▸ PROBLEM DESCRIPTION
Nothing but the lines from the one with "Given: Enable the" through the end of the material should be retyped, word for word and without pictures.

▸ DATA SHOWN
- Opening Delimiter -

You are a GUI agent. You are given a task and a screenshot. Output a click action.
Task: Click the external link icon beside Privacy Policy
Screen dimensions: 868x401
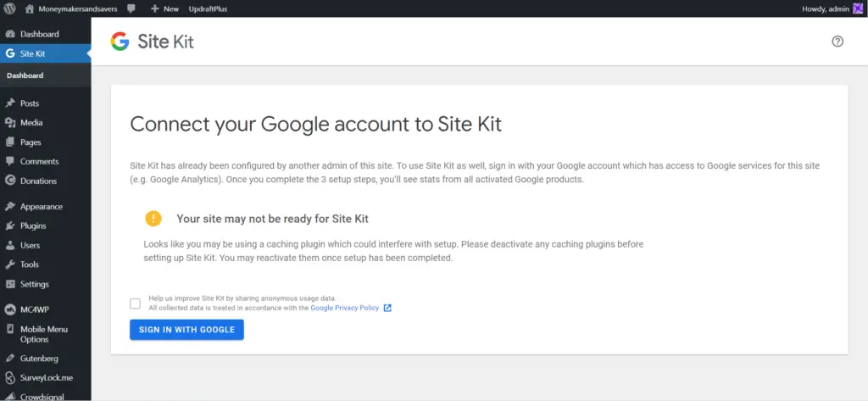(387, 308)
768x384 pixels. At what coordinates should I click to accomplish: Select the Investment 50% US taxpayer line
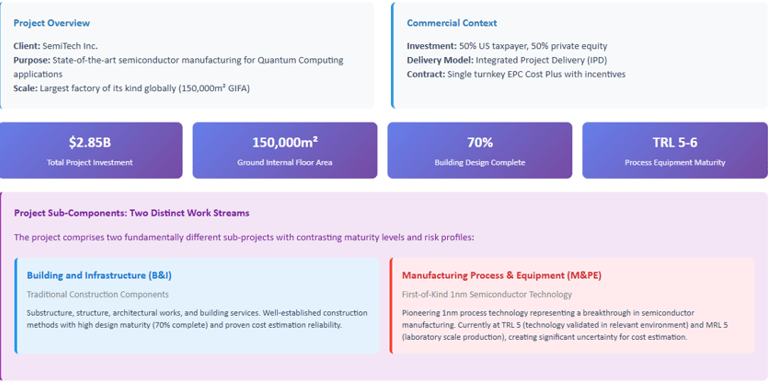pos(507,46)
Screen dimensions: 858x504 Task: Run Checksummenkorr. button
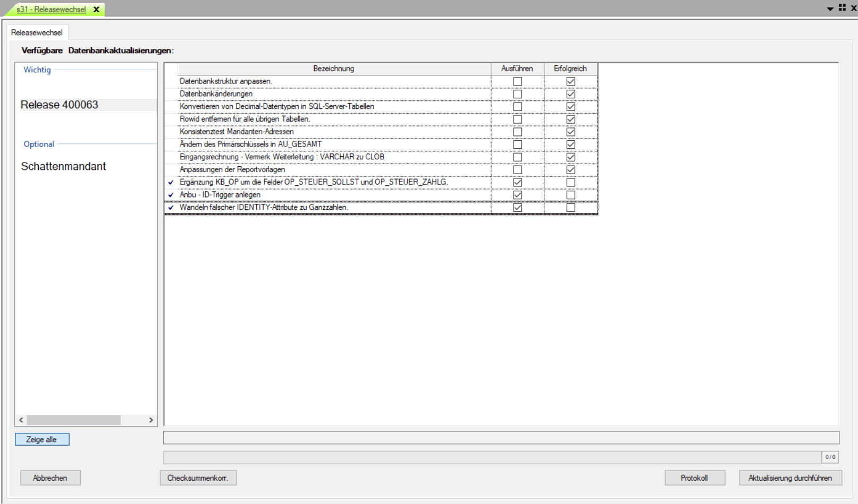coord(198,478)
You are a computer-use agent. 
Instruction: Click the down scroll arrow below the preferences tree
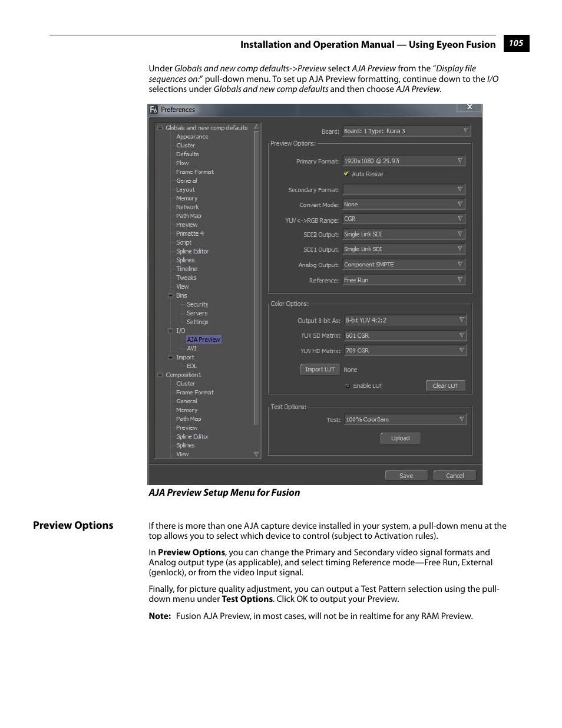(x=256, y=454)
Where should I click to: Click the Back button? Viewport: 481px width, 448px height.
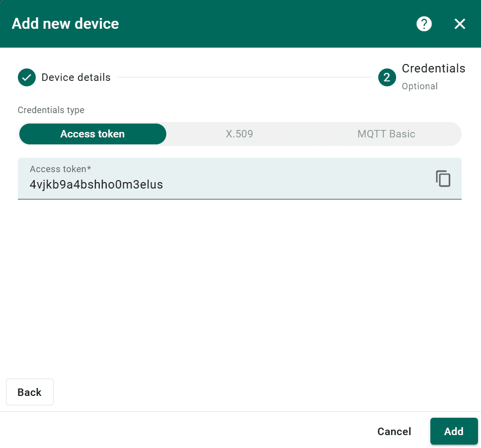tap(29, 392)
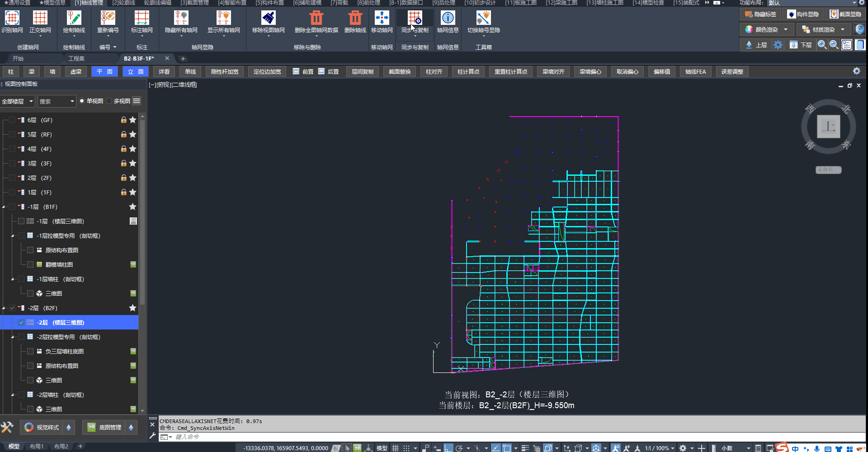Switch to the [3]截面管理 ribbon tab
868x452 pixels.
(x=194, y=3)
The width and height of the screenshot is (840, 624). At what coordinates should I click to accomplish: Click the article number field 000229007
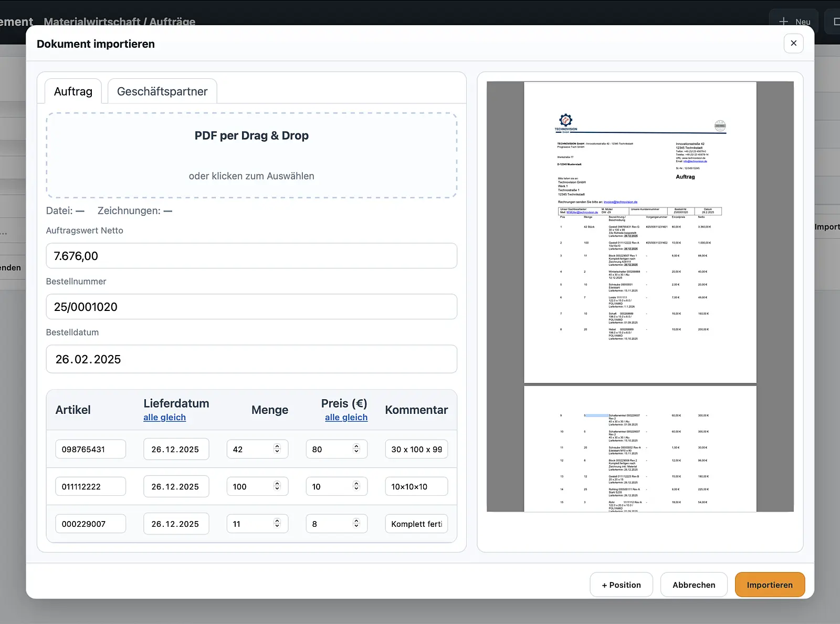(x=90, y=524)
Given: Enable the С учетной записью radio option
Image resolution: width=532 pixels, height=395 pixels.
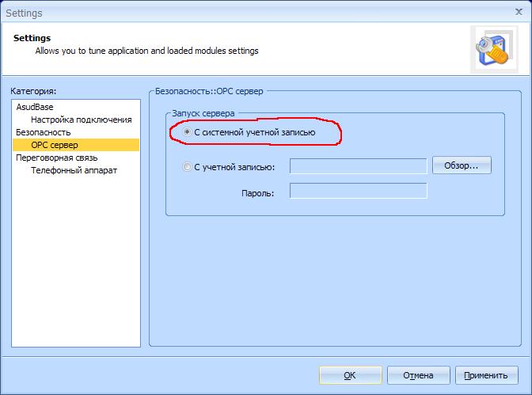Looking at the screenshot, I should (188, 166).
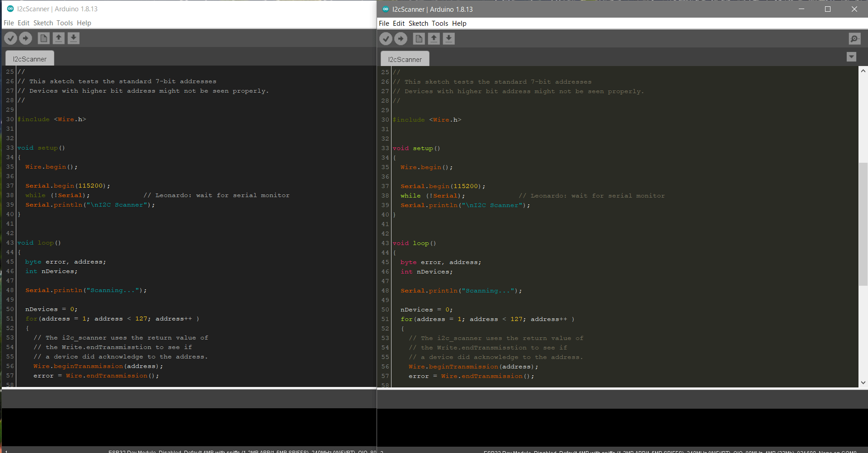868x453 pixels.
Task: Select I2cScanner tab in left window
Action: click(x=30, y=59)
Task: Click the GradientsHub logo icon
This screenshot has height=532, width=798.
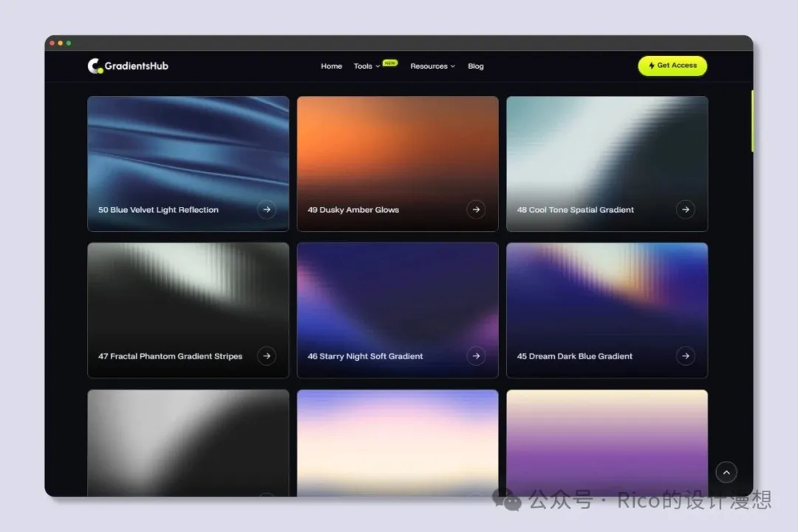Action: click(x=95, y=66)
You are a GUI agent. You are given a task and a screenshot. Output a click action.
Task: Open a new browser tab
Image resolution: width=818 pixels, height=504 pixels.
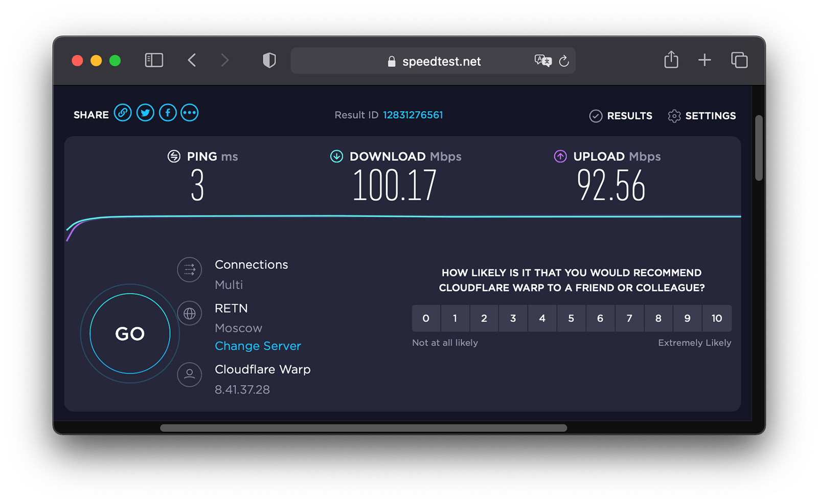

- Closing Delimiter -

▸ SOLUTION FOR THIS EXERCISE
Given: Enable the С учетной записью radio option
Image resolution: width=532 pixels, height=395 pixels.
Looking at the screenshot, I should (188, 166).
868x453 pixels.
Task: Select I2cScanner tab in left window
Action: click(x=30, y=59)
Task: Click the GradientsHub logo icon
This screenshot has height=532, width=798.
Action: click(x=95, y=66)
You are a GUI agent. You are given a task and a screenshot. Output a click action.
Task: Open a new browser tab
Image resolution: width=818 pixels, height=504 pixels.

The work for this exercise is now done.